**Exercise:** Write out once more the lines running from the top of the entries below to the line with "Company Profile (247, 52)", both ends included.

**Entries provided:**
+--

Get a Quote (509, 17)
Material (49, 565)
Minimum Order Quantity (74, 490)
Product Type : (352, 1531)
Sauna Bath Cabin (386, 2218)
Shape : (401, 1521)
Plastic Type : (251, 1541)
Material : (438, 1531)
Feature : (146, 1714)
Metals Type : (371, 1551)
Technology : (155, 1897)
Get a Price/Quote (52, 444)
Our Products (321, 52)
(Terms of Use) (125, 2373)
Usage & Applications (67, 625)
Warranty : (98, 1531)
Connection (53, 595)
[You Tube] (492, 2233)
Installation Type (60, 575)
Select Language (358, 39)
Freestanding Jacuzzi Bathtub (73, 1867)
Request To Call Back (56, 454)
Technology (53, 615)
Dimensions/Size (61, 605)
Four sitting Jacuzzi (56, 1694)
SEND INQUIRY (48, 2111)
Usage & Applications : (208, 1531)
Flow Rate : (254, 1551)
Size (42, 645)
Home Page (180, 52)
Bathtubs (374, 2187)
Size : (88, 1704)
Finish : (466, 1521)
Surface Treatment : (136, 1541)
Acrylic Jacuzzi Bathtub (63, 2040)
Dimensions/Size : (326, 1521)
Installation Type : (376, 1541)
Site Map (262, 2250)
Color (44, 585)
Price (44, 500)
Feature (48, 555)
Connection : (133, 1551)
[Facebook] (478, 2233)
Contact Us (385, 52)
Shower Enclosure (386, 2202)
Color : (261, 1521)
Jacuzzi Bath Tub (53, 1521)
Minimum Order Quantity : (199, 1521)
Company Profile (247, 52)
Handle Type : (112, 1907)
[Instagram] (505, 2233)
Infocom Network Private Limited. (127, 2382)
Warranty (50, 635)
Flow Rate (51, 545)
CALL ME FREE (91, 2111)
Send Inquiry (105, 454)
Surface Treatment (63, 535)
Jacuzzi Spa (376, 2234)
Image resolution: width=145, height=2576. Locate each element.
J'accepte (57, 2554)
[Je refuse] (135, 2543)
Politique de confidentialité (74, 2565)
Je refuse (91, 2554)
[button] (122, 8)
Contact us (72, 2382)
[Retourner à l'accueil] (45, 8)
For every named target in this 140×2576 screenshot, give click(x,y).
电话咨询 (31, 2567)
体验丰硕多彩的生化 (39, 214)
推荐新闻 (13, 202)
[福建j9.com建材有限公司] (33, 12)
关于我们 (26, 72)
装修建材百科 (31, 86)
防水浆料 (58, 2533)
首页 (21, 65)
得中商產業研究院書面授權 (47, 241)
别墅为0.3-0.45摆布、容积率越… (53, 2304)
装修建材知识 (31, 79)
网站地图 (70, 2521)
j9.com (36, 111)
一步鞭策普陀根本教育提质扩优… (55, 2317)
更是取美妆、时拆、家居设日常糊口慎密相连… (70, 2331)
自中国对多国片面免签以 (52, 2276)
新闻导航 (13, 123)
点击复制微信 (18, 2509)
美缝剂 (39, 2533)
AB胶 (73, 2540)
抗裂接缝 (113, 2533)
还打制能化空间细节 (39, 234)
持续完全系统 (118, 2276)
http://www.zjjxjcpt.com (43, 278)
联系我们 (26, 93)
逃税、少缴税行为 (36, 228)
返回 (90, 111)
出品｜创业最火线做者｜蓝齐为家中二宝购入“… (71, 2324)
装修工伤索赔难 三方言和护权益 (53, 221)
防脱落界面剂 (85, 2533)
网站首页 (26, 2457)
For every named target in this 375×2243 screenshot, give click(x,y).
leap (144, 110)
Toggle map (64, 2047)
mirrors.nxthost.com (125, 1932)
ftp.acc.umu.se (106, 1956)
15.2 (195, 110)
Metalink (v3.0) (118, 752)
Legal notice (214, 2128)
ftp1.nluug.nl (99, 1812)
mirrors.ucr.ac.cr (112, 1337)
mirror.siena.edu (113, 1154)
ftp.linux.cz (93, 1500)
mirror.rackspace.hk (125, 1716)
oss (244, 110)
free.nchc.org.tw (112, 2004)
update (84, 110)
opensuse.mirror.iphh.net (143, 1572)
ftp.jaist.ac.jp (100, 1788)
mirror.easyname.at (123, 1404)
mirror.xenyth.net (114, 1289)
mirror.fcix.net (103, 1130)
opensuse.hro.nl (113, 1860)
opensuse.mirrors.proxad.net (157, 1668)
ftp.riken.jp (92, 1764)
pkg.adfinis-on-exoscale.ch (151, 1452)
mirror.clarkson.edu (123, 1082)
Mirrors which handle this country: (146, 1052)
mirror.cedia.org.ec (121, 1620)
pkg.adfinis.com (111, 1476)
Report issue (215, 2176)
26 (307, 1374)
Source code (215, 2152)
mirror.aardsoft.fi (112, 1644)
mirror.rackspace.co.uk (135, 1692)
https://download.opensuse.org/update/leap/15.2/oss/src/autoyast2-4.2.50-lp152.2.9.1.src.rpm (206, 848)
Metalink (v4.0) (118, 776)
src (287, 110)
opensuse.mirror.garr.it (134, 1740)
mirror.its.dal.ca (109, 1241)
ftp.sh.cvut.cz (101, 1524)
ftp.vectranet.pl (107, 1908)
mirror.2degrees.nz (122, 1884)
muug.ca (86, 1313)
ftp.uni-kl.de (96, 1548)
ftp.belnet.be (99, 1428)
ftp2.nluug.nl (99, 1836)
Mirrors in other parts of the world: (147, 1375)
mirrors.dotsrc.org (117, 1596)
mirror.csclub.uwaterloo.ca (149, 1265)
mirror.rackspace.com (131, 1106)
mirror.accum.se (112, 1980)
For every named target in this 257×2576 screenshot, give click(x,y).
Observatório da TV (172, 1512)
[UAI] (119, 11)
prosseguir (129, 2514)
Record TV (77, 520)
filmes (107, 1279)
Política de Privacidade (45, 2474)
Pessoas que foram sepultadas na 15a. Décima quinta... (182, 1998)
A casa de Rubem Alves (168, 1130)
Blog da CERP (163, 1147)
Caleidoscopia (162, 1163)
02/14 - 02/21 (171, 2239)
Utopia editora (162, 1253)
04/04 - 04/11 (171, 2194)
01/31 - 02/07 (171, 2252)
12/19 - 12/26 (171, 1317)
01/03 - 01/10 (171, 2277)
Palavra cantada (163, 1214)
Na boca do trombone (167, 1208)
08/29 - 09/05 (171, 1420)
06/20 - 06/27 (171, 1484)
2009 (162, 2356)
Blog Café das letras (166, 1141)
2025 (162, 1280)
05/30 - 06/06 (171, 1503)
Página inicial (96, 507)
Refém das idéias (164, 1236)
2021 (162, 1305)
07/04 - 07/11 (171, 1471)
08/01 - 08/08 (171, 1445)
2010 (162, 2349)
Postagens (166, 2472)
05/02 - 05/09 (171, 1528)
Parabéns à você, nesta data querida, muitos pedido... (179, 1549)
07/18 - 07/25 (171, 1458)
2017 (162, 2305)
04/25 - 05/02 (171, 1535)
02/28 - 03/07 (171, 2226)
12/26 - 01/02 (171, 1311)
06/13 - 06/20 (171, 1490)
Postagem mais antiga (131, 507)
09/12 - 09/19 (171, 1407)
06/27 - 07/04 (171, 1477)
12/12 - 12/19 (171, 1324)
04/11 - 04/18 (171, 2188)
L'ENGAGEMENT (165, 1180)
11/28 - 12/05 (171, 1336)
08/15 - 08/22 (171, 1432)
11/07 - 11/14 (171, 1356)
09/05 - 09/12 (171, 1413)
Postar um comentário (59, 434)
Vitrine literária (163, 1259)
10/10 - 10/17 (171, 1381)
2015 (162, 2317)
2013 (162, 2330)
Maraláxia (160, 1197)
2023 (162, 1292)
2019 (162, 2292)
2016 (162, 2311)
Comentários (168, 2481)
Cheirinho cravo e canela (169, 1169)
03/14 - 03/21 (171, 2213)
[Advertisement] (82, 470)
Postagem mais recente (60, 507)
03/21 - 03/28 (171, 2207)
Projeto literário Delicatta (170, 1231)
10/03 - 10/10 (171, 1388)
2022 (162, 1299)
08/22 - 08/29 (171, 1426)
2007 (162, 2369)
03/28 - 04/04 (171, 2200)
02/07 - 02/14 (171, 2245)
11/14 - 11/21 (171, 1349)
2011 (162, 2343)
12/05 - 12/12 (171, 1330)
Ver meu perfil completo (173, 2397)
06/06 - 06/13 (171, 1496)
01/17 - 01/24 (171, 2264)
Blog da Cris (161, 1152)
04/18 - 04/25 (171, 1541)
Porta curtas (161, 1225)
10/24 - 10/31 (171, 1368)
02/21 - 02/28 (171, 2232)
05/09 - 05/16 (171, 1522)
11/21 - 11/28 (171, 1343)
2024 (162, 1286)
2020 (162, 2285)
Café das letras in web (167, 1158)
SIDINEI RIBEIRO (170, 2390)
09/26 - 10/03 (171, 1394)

+--

**Written solution:**
Get a Quote (509, 17)
Material (49, 565)
Minimum Order Quantity (74, 490)
Product Type : (352, 1531)
Sauna Bath Cabin (386, 2218)
Shape : (401, 1521)
Plastic Type : (251, 1541)
Material : (438, 1531)
Feature : (146, 1714)
Metals Type : (371, 1551)
Technology : (155, 1897)
Get a Price/Quote (52, 444)
Our Products (321, 52)
(Terms of Use) (125, 2373)
Usage & Applications (67, 625)
Warranty : (98, 1531)
Connection (53, 595)
[You Tube] (492, 2233)
Installation Type (60, 575)
Select Language (358, 39)
Freestanding Jacuzzi Bathtub (73, 1867)
Request To Call Back (56, 454)
Technology (53, 615)
Dimensions/Size (61, 605)
Four sitting Jacuzzi (56, 1694)
SEND INQUIRY (48, 2111)
Usage & Applications : (208, 1531)
Flow Rate : (254, 1551)
Size (42, 645)
Home Page (180, 52)
Bathtubs (374, 2187)
Size : (88, 1704)
Finish : (466, 1521)
Surface Treatment : (136, 1541)
Acrylic Jacuzzi Bathtub (63, 2040)
Dimensions/Size : (326, 1521)
Installation Type : (376, 1541)
Site Map (262, 2250)
Color (44, 585)
Price (44, 500)
Feature (48, 555)
Connection : (133, 1551)
[Facebook] (478, 2233)
Contact Us (385, 52)
Shower Enclosure (386, 2202)
Color : (261, 1521)
Jacuzzi Bath Tub (53, 1521)
Minimum Order Quantity : (199, 1521)
Company Profile (247, 52)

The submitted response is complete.